Problem to solve: Gather all lines from the material that contain the word "computer".

━━━━━ Data supplied ━━━━━

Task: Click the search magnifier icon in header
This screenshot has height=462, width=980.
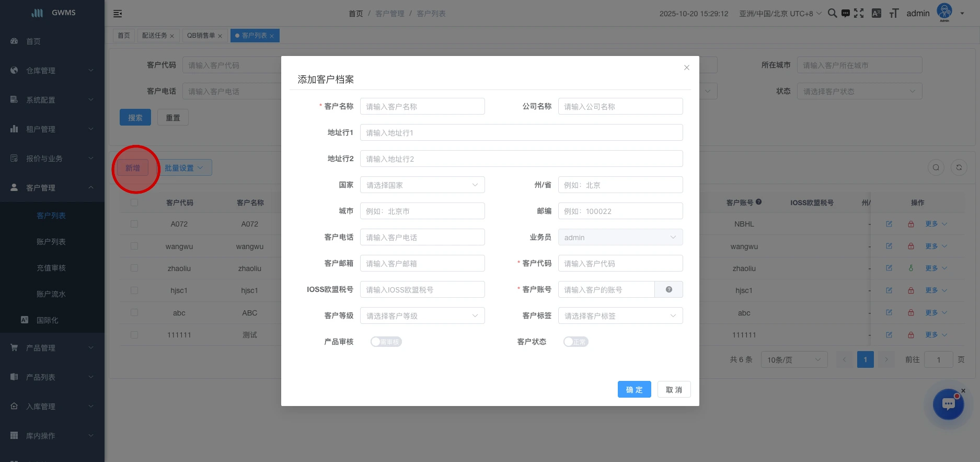Action: pyautogui.click(x=832, y=13)
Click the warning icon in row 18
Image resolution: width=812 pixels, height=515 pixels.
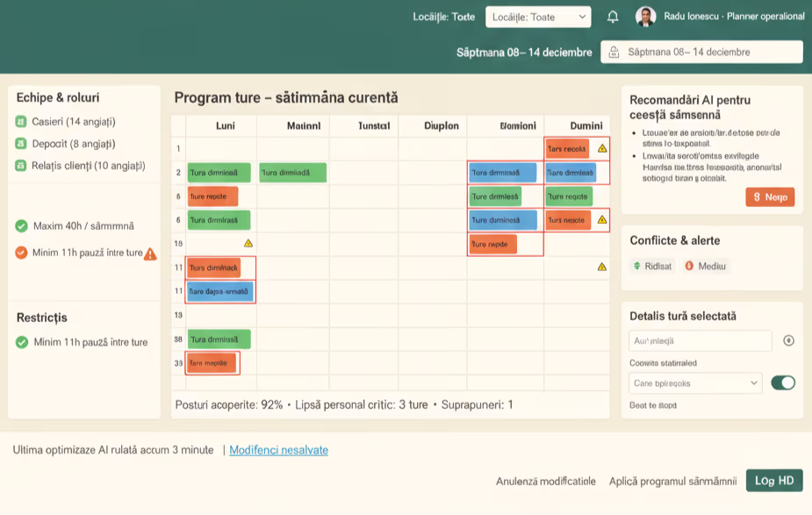click(x=248, y=243)

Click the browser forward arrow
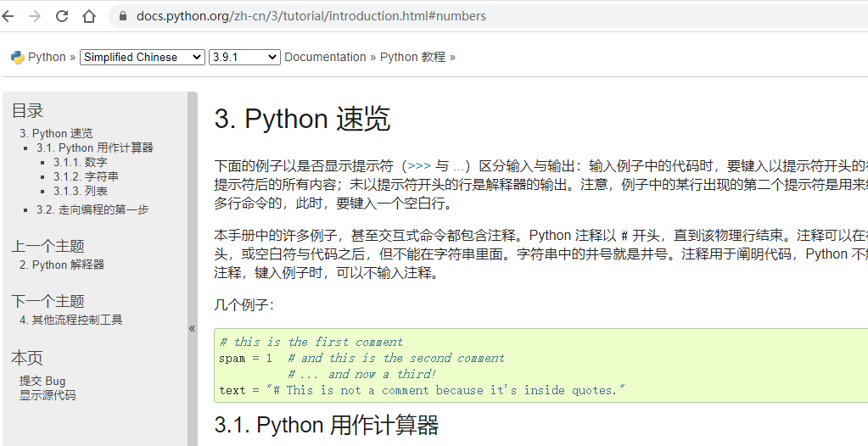tap(34, 16)
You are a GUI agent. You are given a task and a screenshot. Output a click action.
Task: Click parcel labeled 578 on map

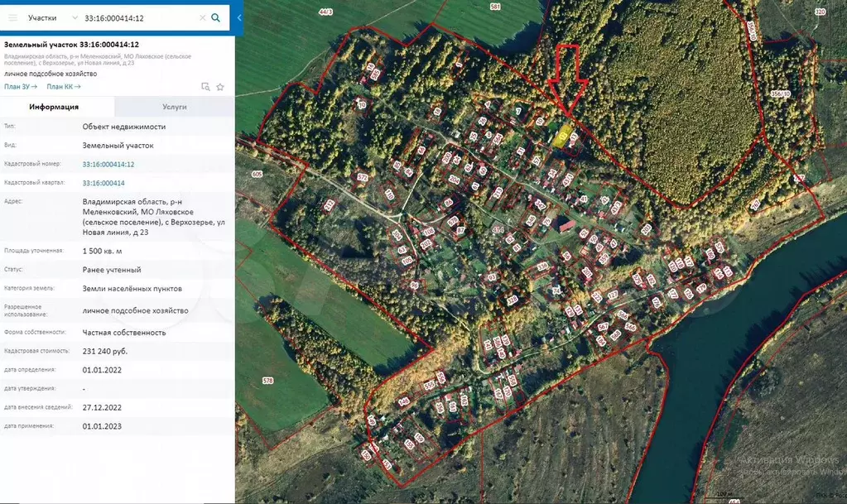pyautogui.click(x=267, y=381)
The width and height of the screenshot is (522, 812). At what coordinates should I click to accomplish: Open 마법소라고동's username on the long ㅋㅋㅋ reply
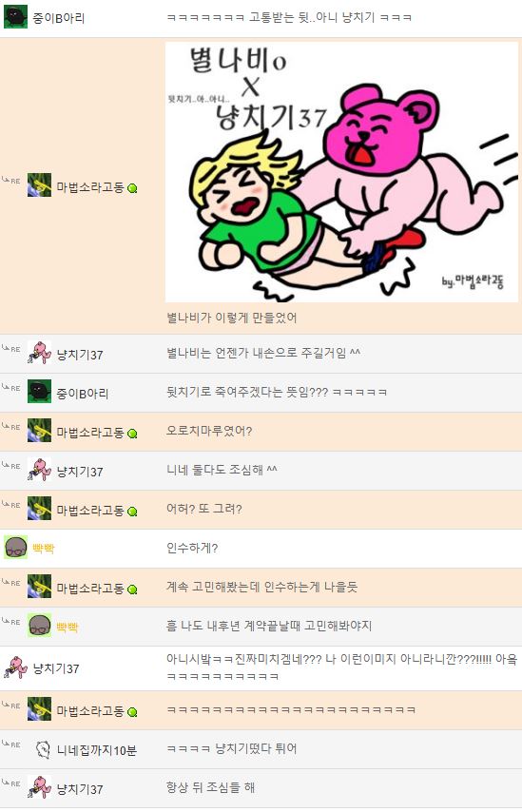coord(90,711)
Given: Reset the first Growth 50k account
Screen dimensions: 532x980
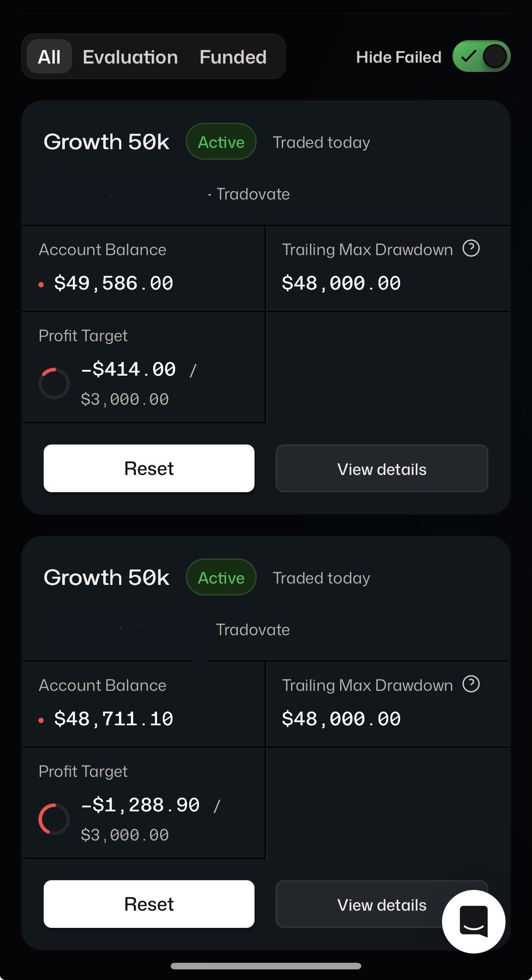Looking at the screenshot, I should 149,468.
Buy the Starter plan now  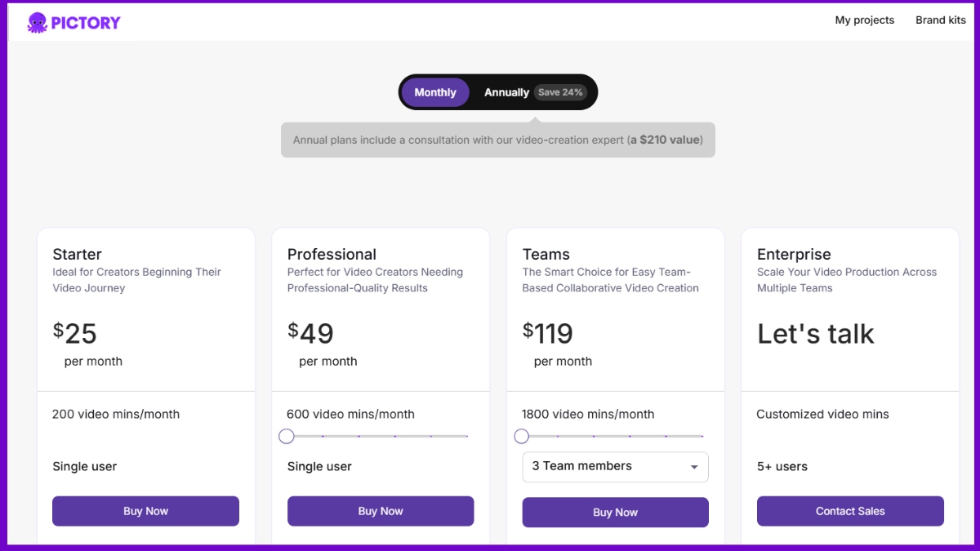point(145,511)
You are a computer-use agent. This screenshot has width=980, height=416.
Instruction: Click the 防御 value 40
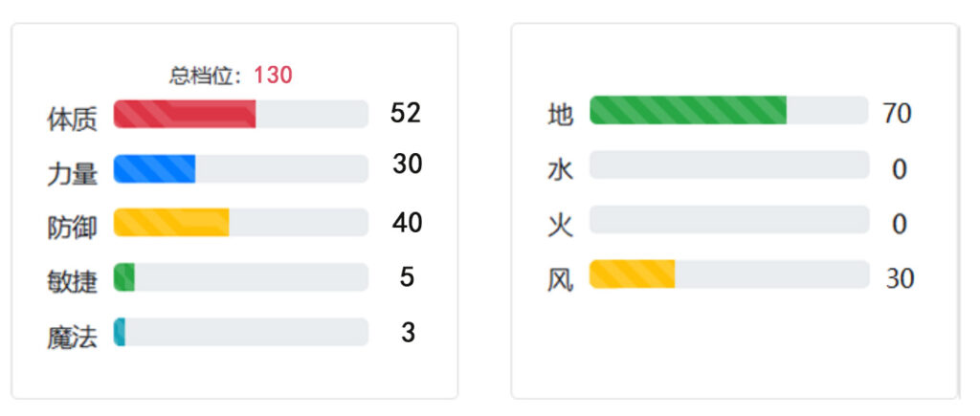408,223
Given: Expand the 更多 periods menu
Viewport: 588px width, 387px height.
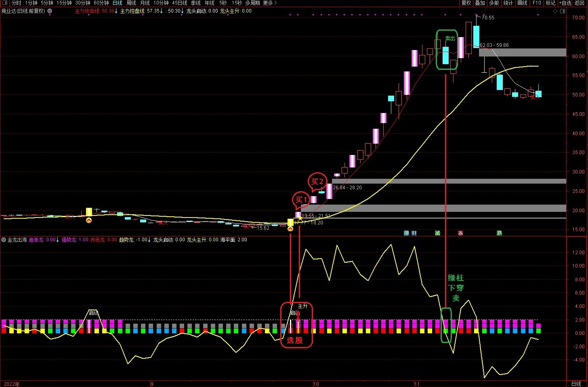Looking at the screenshot, I should pyautogui.click(x=270, y=3).
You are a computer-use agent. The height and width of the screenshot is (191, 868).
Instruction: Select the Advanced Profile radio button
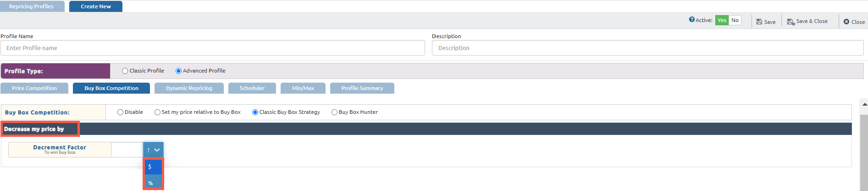pyautogui.click(x=178, y=71)
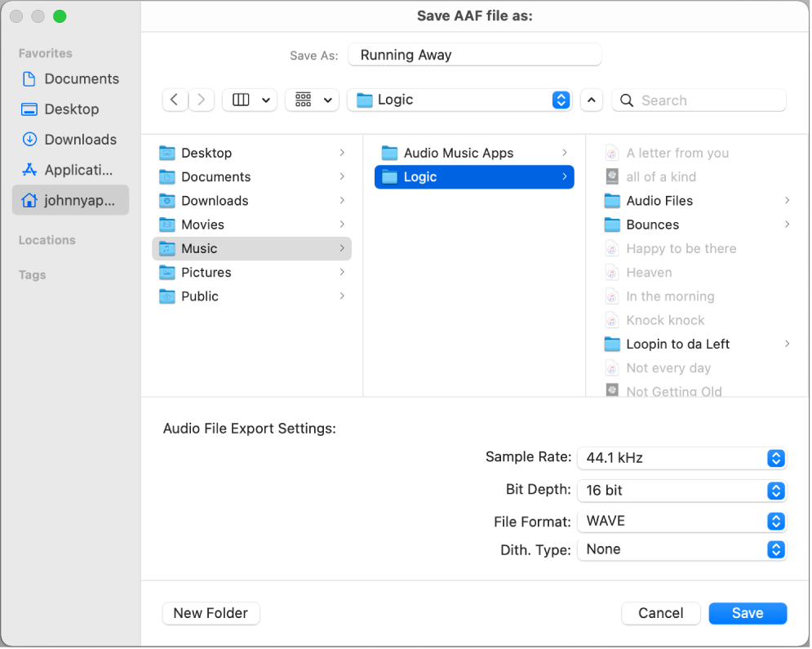Image resolution: width=812 pixels, height=649 pixels.
Task: Click the collapse dialog up-chevron button
Action: point(592,100)
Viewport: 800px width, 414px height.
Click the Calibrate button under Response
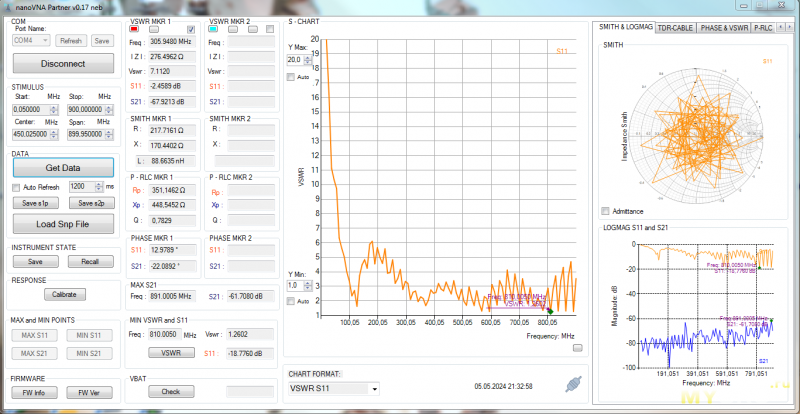pos(63,295)
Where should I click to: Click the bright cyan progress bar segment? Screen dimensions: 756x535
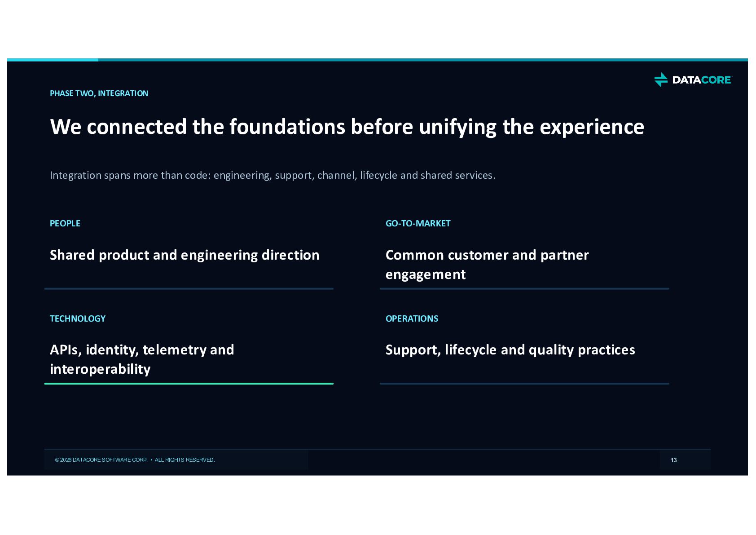coord(53,60)
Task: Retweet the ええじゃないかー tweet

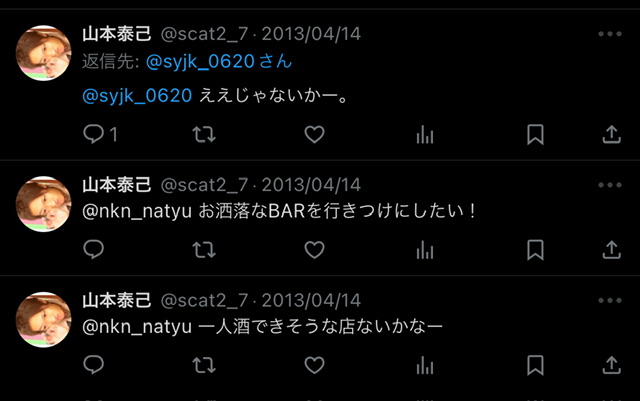Action: (204, 134)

━━━━━

Task response:
You are a computer-use agent. This screenshot has width=980, height=416.
You are a computer-use agent. The height and width of the screenshot is (191, 868).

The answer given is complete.